→ **TASK TO COMPLETE**:
The entries are to be duplicated exactly, though any picture in them must be omitted.
DATA FOR THIS TASK section start
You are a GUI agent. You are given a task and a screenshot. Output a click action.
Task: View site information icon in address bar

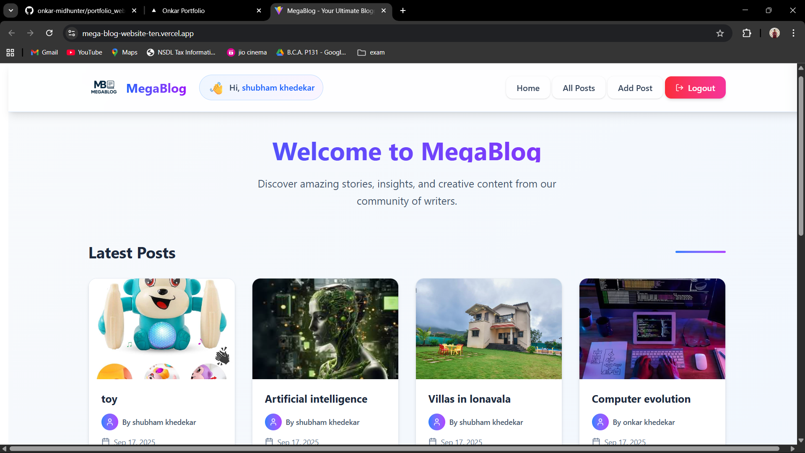pyautogui.click(x=72, y=33)
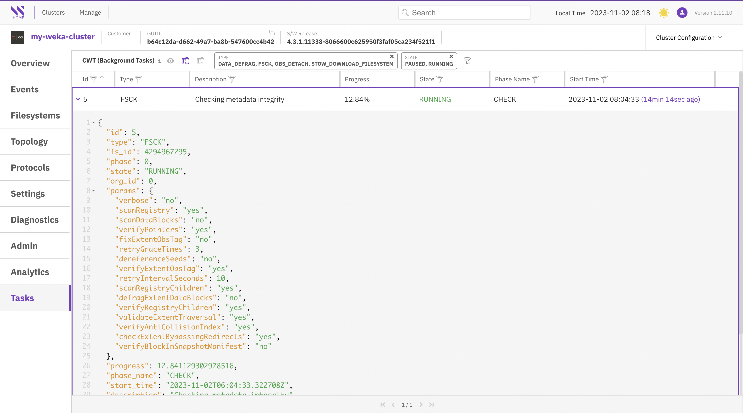Open the Cluster Configuration dropdown
The width and height of the screenshot is (743, 413).
click(688, 38)
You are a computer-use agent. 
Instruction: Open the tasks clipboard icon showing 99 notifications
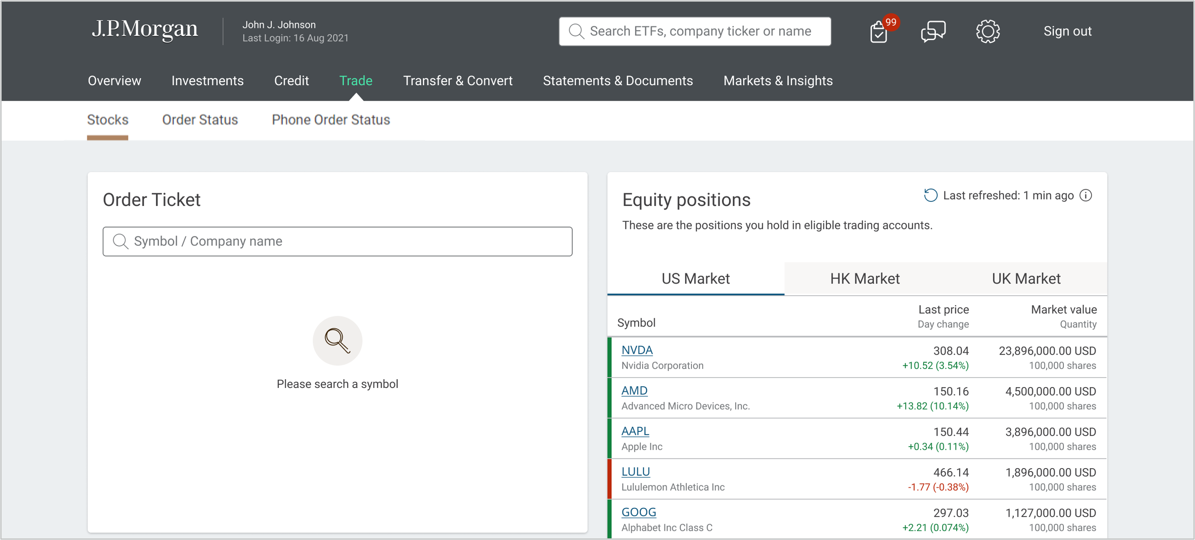(878, 32)
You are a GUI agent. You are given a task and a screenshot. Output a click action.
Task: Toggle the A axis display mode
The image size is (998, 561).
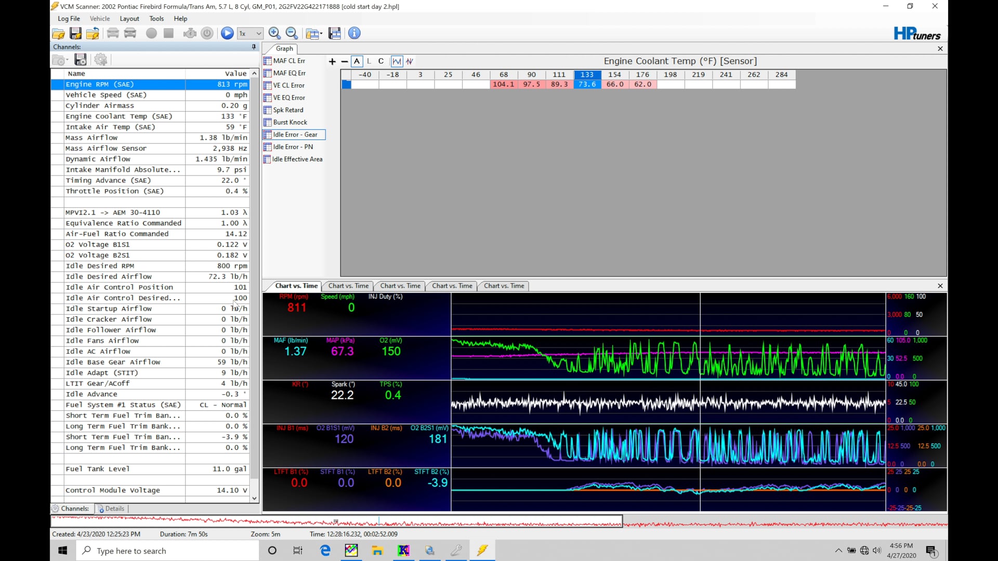point(357,61)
DATA FOR THIS TASK section end
→ **EXPECTED ANSWER**:
You are a GUI agent. You are given a task and a screenshot. Output a click action.
Task: View site information icon in address bar

pyautogui.click(x=72, y=33)
Open the Cluster Configuration dropdown
The width and height of the screenshot is (743, 413).
click(688, 38)
You are a computer-use agent. 
Instruction: Open the tasks clipboard icon showing 99 notifications
(878, 32)
You are a GUI agent. You are given a task and a screenshot. Output a click action.
Task: Toggle the A axis display mode
The image size is (998, 561).
point(357,61)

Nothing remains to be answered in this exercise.